Task instructions:
The line containing "Task: Click the Back navigation arrow" marks the end: restate word for word every line from the first line of the entries below through that one.

(Items from a dataset)
»»
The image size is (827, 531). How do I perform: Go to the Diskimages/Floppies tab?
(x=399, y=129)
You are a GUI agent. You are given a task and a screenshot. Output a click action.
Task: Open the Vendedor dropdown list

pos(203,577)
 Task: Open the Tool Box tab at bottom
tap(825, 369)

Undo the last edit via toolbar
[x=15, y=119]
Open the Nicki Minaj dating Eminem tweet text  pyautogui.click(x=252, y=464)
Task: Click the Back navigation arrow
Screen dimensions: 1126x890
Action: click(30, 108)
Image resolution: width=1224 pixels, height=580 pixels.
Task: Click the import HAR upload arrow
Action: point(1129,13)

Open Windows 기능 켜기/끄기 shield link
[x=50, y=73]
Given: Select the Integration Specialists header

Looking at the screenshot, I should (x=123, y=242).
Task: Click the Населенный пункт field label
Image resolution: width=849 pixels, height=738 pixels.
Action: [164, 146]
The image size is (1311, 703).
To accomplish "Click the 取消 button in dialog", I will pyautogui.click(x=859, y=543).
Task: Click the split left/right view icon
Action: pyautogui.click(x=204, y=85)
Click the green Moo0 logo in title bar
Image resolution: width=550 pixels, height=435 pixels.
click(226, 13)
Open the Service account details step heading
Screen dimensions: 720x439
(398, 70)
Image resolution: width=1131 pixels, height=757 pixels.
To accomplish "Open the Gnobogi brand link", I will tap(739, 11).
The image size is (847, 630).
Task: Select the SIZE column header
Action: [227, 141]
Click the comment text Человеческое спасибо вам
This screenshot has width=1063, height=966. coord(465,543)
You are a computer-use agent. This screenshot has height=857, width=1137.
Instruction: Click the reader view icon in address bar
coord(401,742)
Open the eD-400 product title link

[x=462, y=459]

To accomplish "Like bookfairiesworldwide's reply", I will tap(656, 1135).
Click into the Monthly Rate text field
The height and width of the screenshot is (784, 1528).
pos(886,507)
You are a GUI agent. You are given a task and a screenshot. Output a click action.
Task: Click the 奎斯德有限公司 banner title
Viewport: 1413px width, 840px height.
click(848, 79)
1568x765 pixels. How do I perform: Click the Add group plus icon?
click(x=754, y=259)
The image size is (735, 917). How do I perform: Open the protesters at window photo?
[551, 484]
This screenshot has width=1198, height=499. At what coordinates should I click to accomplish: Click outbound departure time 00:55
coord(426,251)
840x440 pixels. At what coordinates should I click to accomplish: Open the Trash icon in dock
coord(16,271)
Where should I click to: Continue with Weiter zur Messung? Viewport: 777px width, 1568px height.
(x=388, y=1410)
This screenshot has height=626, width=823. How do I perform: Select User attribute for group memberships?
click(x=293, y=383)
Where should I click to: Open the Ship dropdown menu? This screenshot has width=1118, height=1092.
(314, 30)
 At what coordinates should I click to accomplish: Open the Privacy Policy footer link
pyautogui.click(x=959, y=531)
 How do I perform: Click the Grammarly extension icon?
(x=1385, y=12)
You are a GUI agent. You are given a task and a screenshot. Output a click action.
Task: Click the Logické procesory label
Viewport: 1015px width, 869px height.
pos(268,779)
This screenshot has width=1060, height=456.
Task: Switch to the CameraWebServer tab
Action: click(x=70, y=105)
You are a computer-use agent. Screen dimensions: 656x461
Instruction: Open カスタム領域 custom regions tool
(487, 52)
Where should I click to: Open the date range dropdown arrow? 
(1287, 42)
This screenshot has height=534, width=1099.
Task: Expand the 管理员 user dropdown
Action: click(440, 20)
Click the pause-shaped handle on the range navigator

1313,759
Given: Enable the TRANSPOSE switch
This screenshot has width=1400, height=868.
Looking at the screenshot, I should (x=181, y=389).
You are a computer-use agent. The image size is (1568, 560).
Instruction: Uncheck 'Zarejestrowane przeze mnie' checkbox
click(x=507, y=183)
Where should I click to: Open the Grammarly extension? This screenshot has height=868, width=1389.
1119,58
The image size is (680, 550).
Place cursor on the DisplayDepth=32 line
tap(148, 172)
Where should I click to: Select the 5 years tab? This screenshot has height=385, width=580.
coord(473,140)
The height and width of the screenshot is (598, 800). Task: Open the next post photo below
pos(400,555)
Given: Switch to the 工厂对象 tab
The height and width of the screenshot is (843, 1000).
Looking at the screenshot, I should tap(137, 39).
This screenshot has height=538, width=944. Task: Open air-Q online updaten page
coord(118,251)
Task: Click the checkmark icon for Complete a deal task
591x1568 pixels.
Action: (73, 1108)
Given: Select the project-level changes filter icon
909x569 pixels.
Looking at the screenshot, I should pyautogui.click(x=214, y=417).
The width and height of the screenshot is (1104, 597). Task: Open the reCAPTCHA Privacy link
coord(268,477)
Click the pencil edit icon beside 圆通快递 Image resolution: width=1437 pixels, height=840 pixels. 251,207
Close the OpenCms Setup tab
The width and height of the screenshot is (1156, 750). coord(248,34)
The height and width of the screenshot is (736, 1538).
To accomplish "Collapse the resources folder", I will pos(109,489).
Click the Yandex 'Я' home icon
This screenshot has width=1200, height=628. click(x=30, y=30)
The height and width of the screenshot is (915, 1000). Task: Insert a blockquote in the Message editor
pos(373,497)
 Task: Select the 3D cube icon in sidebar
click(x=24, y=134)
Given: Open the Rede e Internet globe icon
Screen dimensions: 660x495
««
Result of this task:
The image size is (827, 531). How do I perform: Go to the Diskimages/Floppies tab?
(x=399, y=129)
You are a GUI agent. You are given a task and a screenshot. Output a click action.
Task: Open the Vendedor dropdown list

pos(203,577)
 Task: Open the Tool Box tab at bottom
tap(825, 369)

Undo the last edit via toolbar
[x=15, y=119]
Open the Nicki Minaj dating Eminem tweet text  pyautogui.click(x=252, y=464)
Task: Click the Back navigation arrow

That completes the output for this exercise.